→ Task directions: An exact reproduction of all entries is expected.

※

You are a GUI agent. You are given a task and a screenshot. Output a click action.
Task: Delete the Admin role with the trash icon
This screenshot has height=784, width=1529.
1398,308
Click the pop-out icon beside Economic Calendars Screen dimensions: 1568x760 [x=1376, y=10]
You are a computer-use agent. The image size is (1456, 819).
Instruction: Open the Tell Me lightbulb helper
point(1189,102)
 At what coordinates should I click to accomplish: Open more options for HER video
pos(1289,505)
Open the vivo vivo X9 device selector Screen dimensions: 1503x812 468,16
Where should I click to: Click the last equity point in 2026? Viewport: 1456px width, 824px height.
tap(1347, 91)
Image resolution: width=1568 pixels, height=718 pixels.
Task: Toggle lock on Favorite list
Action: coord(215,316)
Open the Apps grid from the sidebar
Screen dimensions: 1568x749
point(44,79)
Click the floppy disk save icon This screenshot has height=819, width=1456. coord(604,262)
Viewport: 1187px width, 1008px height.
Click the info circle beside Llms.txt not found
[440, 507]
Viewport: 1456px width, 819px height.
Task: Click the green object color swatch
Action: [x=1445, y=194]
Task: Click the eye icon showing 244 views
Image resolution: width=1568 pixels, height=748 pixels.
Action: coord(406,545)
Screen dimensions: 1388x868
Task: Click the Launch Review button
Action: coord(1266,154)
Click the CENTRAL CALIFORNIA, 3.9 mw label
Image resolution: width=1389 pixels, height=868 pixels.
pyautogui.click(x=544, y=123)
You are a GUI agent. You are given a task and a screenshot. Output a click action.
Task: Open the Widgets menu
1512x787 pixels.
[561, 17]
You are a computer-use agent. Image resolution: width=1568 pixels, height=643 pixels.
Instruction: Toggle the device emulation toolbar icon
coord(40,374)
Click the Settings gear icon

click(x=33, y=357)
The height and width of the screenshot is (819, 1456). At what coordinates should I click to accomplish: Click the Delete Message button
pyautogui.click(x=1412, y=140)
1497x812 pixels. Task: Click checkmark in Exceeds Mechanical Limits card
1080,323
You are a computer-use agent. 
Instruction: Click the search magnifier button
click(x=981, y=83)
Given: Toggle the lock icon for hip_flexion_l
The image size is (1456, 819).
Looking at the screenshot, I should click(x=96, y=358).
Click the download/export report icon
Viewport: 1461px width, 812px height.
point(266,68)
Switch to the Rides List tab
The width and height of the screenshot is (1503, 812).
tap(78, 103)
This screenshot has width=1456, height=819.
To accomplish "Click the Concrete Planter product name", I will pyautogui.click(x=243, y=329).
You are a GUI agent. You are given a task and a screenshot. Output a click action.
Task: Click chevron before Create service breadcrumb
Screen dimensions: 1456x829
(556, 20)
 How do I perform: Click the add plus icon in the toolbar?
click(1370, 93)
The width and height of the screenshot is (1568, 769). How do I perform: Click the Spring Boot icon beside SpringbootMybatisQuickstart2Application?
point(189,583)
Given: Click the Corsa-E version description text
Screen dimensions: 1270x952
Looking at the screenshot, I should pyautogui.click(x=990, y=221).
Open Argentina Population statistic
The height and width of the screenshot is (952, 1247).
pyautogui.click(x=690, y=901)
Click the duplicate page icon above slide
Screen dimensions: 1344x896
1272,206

※

→ The completed task:
You are a GUI agent. You are given a task and a screenshot. Output a click action.
Task: Delete the Admin role with the trash icon
This screenshot has height=784, width=1529.
1398,308
Click the pop-out icon beside Economic Calendars Screen dimensions: 1568x760 [x=1376, y=10]
You are a computer-use agent. The image size is (1456, 819).
Instruction: Open the Tell Me lightbulb helper
point(1189,102)
 At what coordinates should I click to accomplish: Open more options for HER video
pos(1289,505)
Open the vivo vivo X9 device selector Screen dimensions: 1503x812 468,16
Where should I click to: Click the last equity point in 2026? Viewport: 1456px width, 824px height.
tap(1347, 91)
Image resolution: width=1568 pixels, height=718 pixels.
Task: Toggle lock on Favorite list
Action: coord(215,316)
Open the Apps grid from the sidebar
Screen dimensions: 1568x749
point(44,79)
Click the floppy disk save icon This screenshot has height=819, width=1456. coord(604,262)
Viewport: 1187px width, 1008px height.
Click the info circle beside Llms.txt not found
[440, 507]
Viewport: 1456px width, 819px height.
Task: Click the green object color swatch
Action: [x=1445, y=194]
Task: Click the eye icon showing 244 views
Image resolution: width=1568 pixels, height=748 pixels.
Action: coord(406,545)
Screen dimensions: 1388x868
Task: Click the Launch Review button
Action: coord(1266,154)
Click the CENTRAL CALIFORNIA, 3.9 mw label
Image resolution: width=1389 pixels, height=868 pixels.
pyautogui.click(x=544, y=123)
You are a GUI agent. You are given a task and a screenshot. Output a click action.
Task: Open the Widgets menu
1512x787 pixels.
[561, 17]
You are a computer-use agent. Image resolution: width=1568 pixels, height=643 pixels.
Instruction: Toggle the device emulation toolbar icon
coord(40,374)
Click the Settings gear icon

click(x=33, y=357)
The height and width of the screenshot is (819, 1456). At what coordinates should I click to accomplish: Click the Delete Message button
pyautogui.click(x=1412, y=140)
1497x812 pixels. Task: Click checkmark in Exceeds Mechanical Limits card
1080,323
You are a computer-use agent. 
Instruction: Click the search magnifier button
click(x=981, y=83)
Given: Toggle the lock icon for hip_flexion_l
The image size is (1456, 819).
Looking at the screenshot, I should click(x=96, y=358).
Click the download/export report icon
Viewport: 1461px width, 812px height.
point(266,68)
Switch to the Rides List tab
The width and height of the screenshot is (1503, 812).
tap(78, 103)
This screenshot has width=1456, height=819.
To accomplish "Click the Concrete Planter product name", I will pyautogui.click(x=243, y=329).
You are a GUI agent. You are given a task and a screenshot. Output a click action.
Task: Click chevron before Create service breadcrumb
Screen dimensions: 1456x829
(556, 20)
 How do I perform: Click the add plus icon in the toolbar?
click(1370, 93)
The width and height of the screenshot is (1568, 769). How do I perform: Click the Spring Boot icon beside SpringbootMybatisQuickstart2Application?
point(189,583)
Given: Click the Corsa-E version description text
Screen dimensions: 1270x952
Looking at the screenshot, I should pyautogui.click(x=990, y=221).
Open Argentina Population statistic
The height and width of the screenshot is (952, 1247).
pyautogui.click(x=690, y=901)
Click the duplicate page icon above slide
Screen dimensions: 1344x896
1272,206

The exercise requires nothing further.